[Data listing]
* * *
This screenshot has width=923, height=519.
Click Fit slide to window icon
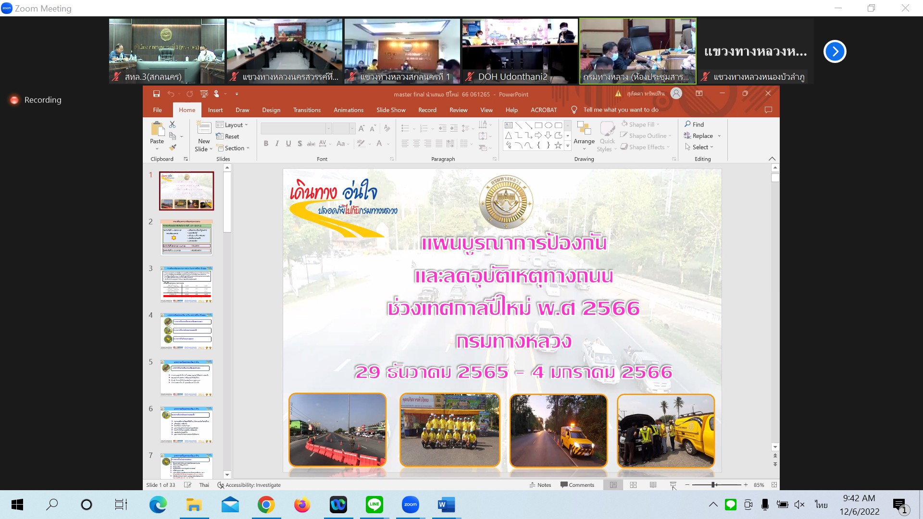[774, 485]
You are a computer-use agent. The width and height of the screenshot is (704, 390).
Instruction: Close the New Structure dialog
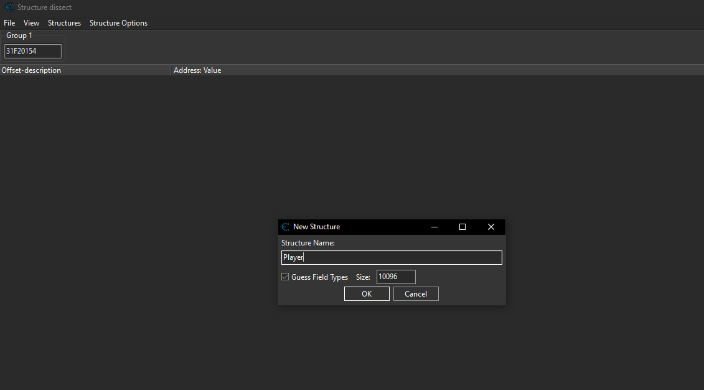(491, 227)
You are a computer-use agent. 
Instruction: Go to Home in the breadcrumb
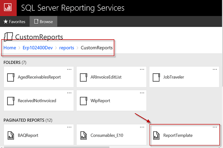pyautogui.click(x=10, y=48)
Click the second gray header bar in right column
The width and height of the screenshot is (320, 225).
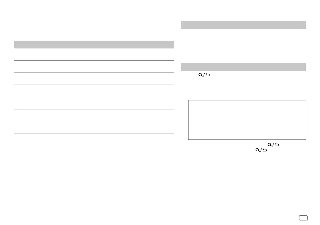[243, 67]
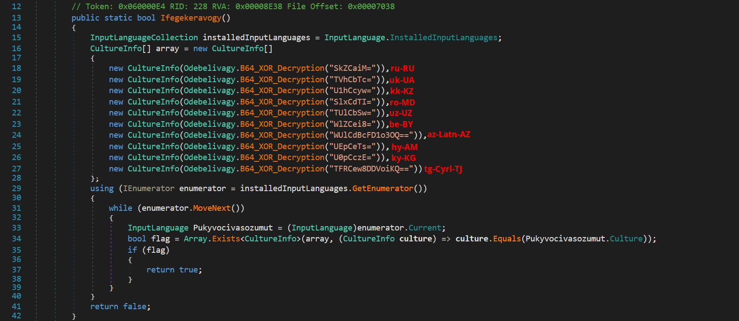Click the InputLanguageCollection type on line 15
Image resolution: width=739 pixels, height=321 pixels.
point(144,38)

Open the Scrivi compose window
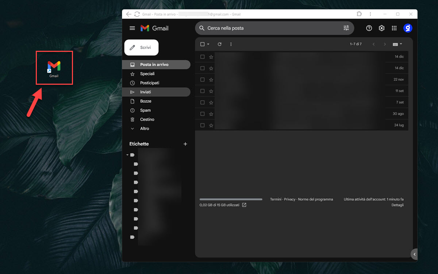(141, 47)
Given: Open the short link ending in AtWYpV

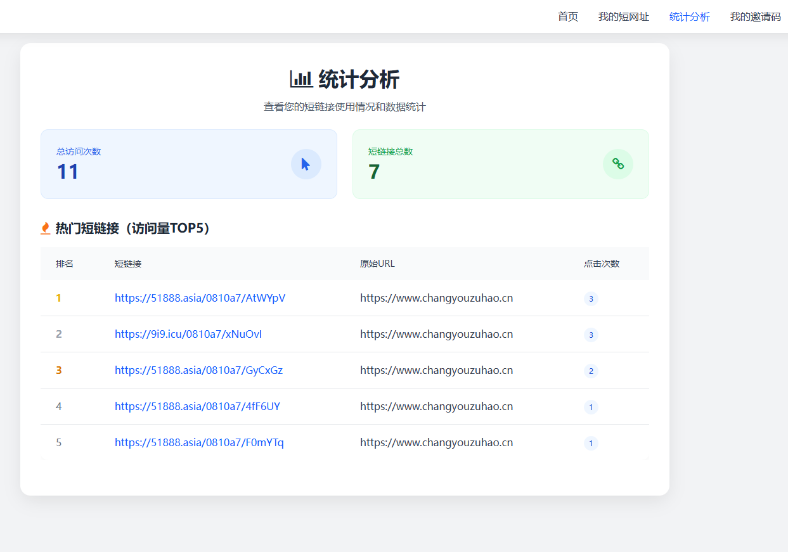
* * *
Count the lines of the entries above that contain the string "window", treating uppercase and lowercase as different. Reply with the number alone.

**Exercise answer:**
2